»»

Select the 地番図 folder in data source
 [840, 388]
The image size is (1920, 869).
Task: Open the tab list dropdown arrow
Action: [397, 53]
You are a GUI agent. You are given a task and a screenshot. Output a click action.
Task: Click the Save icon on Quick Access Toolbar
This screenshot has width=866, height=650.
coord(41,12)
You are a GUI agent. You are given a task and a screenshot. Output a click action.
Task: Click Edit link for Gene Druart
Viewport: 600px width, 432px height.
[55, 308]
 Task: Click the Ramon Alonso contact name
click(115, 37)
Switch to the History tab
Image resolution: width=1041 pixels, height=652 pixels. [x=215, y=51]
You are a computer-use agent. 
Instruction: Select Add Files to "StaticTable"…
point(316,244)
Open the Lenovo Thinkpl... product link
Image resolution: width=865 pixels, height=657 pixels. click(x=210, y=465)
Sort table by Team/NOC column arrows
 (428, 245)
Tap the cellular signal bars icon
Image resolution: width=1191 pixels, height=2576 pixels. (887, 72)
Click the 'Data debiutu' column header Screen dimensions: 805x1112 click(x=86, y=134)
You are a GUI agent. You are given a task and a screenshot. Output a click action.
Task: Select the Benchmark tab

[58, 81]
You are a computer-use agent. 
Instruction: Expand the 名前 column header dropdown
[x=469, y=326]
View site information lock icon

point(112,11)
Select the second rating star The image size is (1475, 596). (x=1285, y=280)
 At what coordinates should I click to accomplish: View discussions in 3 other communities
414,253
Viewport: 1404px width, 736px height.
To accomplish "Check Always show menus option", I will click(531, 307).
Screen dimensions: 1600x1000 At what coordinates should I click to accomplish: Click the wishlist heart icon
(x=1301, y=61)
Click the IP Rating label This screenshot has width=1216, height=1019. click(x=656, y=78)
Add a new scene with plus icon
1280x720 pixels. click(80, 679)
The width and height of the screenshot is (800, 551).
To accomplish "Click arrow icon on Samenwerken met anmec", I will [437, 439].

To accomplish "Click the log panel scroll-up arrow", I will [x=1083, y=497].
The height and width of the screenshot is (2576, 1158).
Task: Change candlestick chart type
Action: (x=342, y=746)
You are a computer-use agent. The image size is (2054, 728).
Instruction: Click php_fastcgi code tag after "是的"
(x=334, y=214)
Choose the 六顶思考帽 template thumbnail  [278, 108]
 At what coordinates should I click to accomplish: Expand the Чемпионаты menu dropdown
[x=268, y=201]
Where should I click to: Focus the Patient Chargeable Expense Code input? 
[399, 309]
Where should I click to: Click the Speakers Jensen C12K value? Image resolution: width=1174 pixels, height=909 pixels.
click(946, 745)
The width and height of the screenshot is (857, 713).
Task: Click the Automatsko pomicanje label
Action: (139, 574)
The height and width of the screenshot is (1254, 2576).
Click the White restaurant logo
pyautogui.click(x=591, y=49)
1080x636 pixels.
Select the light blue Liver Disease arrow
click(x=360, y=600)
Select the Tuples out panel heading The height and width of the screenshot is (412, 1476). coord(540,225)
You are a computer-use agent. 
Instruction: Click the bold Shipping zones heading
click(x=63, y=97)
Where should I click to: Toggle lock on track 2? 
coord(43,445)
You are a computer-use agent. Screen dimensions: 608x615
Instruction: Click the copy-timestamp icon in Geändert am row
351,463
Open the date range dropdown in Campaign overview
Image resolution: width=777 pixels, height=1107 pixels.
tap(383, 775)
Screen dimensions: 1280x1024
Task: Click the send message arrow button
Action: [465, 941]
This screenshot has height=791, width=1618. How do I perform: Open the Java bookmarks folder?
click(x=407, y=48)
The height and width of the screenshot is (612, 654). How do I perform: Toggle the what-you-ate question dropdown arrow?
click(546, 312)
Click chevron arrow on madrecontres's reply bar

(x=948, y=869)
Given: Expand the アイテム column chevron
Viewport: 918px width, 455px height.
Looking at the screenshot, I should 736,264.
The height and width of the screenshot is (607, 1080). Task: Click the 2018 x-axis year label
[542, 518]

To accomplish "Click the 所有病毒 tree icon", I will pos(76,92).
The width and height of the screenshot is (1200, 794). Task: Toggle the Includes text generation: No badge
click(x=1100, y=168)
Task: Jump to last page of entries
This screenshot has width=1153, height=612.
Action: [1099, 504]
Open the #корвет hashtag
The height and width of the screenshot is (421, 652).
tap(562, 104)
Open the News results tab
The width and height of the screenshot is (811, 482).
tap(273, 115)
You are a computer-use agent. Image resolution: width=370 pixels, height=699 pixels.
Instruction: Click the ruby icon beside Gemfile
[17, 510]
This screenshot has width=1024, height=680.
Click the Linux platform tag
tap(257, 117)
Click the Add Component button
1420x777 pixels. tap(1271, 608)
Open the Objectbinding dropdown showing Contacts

««

- **What is needed**: The answer should be an exact copy of the data.

- **Task answer**:
Select the 地番図 folder in data source
 [840, 388]
The image size is (1920, 869).
Task: Open the tab list dropdown arrow
Action: [397, 53]
You are a GUI agent. You are given a task and a screenshot. Output a click action.
Task: Click the Save icon on Quick Access Toolbar
This screenshot has width=866, height=650.
coord(41,12)
You are a GUI agent. You are given a task and a screenshot. Output a click action.
Task: Click Edit link for Gene Druart
Viewport: 600px width, 432px height.
[55, 308]
 Task: Click the Ramon Alonso contact name
click(115, 37)
Switch to the History tab
Image resolution: width=1041 pixels, height=652 pixels. [x=215, y=51]
You are a computer-use agent. 
Instruction: Select Add Files to "StaticTable"…
point(316,244)
Open the Lenovo Thinkpl... product link
Image resolution: width=865 pixels, height=657 pixels. click(x=210, y=465)
Sort table by Team/NOC column arrows
 (428, 245)
Tap the cellular signal bars icon
Image resolution: width=1191 pixels, height=2576 pixels. (887, 72)
Click the 'Data debiutu' column header Screen dimensions: 805x1112 click(x=86, y=134)
You are a GUI agent. You are given a task and a screenshot. Output a click action.
Task: Select the Benchmark tab

[58, 81]
You are a computer-use agent. 
Instruction: Expand the 名前 column header dropdown
[x=469, y=326]
View site information lock icon

point(112,11)
Select the second rating star The image size is (1475, 596). (x=1285, y=280)
 At what coordinates should I click to accomplish: View discussions in 3 other communities
414,253
Viewport: 1404px width, 736px height.
To accomplish "Check Always show menus option", I will click(531, 307).
Screen dimensions: 1600x1000 At what coordinates should I click to accomplish: Click the wishlist heart icon
(x=1301, y=61)
Click the IP Rating label This screenshot has width=1216, height=1019. click(x=656, y=78)
Add a new scene with plus icon
1280x720 pixels. click(80, 679)
The width and height of the screenshot is (800, 551).
To accomplish "Click arrow icon on Samenwerken met anmec", I will [437, 439].

To accomplish "Click the log panel scroll-up arrow", I will [x=1083, y=497].
The height and width of the screenshot is (2576, 1158).
Task: Change candlestick chart type
Action: (x=342, y=746)
You are a computer-use agent. The image size is (2054, 728).
Instruction: Click php_fastcgi code tag after "是的"
(x=334, y=214)
Choose the 六顶思考帽 template thumbnail  [278, 108]
 At what coordinates should I click to accomplish: Expand the Чемпионаты menu dropdown
[x=268, y=201]
Where should I click to: Focus the Patient Chargeable Expense Code input? 
[399, 309]
Where should I click to: Click the Speakers Jensen C12K value? Image resolution: width=1174 pixels, height=909 pixels.
click(946, 745)
The width and height of the screenshot is (857, 713).
Task: Click the Automatsko pomicanje label
Action: (139, 574)
The height and width of the screenshot is (1254, 2576).
Click the White restaurant logo
pyautogui.click(x=591, y=49)
1080x636 pixels.
Select the light blue Liver Disease arrow
click(x=360, y=600)
Select the Tuples out panel heading The height and width of the screenshot is (412, 1476). coord(540,225)
You are a computer-use agent. 
Instruction: Click the bold Shipping zones heading
click(x=63, y=97)
Where should I click to: Toggle lock on track 2? 
coord(43,445)
You are a computer-use agent. Screen dimensions: 608x615
Instruction: Click the copy-timestamp icon in Geändert am row
351,463
Open the date range dropdown in Campaign overview
Image resolution: width=777 pixels, height=1107 pixels.
tap(383, 775)
Screen dimensions: 1280x1024
Task: Click the send message arrow button
Action: [465, 941]
This screenshot has height=791, width=1618. How do I perform: Open the Java bookmarks folder?
click(x=407, y=48)
The height and width of the screenshot is (612, 654). How do I perform: Toggle the what-you-ate question dropdown arrow?
click(546, 312)
Click chevron arrow on madrecontres's reply bar

(x=948, y=869)
Given: Expand the アイテム column chevron
Viewport: 918px width, 455px height.
Looking at the screenshot, I should 736,264.
The height and width of the screenshot is (607, 1080). Task: Click the 2018 x-axis year label
[542, 518]

To accomplish "Click the 所有病毒 tree icon", I will pos(76,92).
The width and height of the screenshot is (1200, 794). Task: Toggle the Includes text generation: No badge
click(x=1100, y=168)
Task: Jump to last page of entries
This screenshot has width=1153, height=612.
Action: [1099, 504]
Open the #корвет hashtag
The height and width of the screenshot is (421, 652).
tap(562, 104)
Open the News results tab
The width and height of the screenshot is (811, 482).
tap(273, 115)
You are a computer-use agent. Image resolution: width=370 pixels, height=699 pixels.
Instruction: Click the ruby icon beside Gemfile
[17, 510]
This screenshot has width=1024, height=680.
Click the Linux platform tag
tap(257, 117)
Click the Add Component button
1420x777 pixels. tap(1271, 608)
Open the Objectbinding dropdown showing Contacts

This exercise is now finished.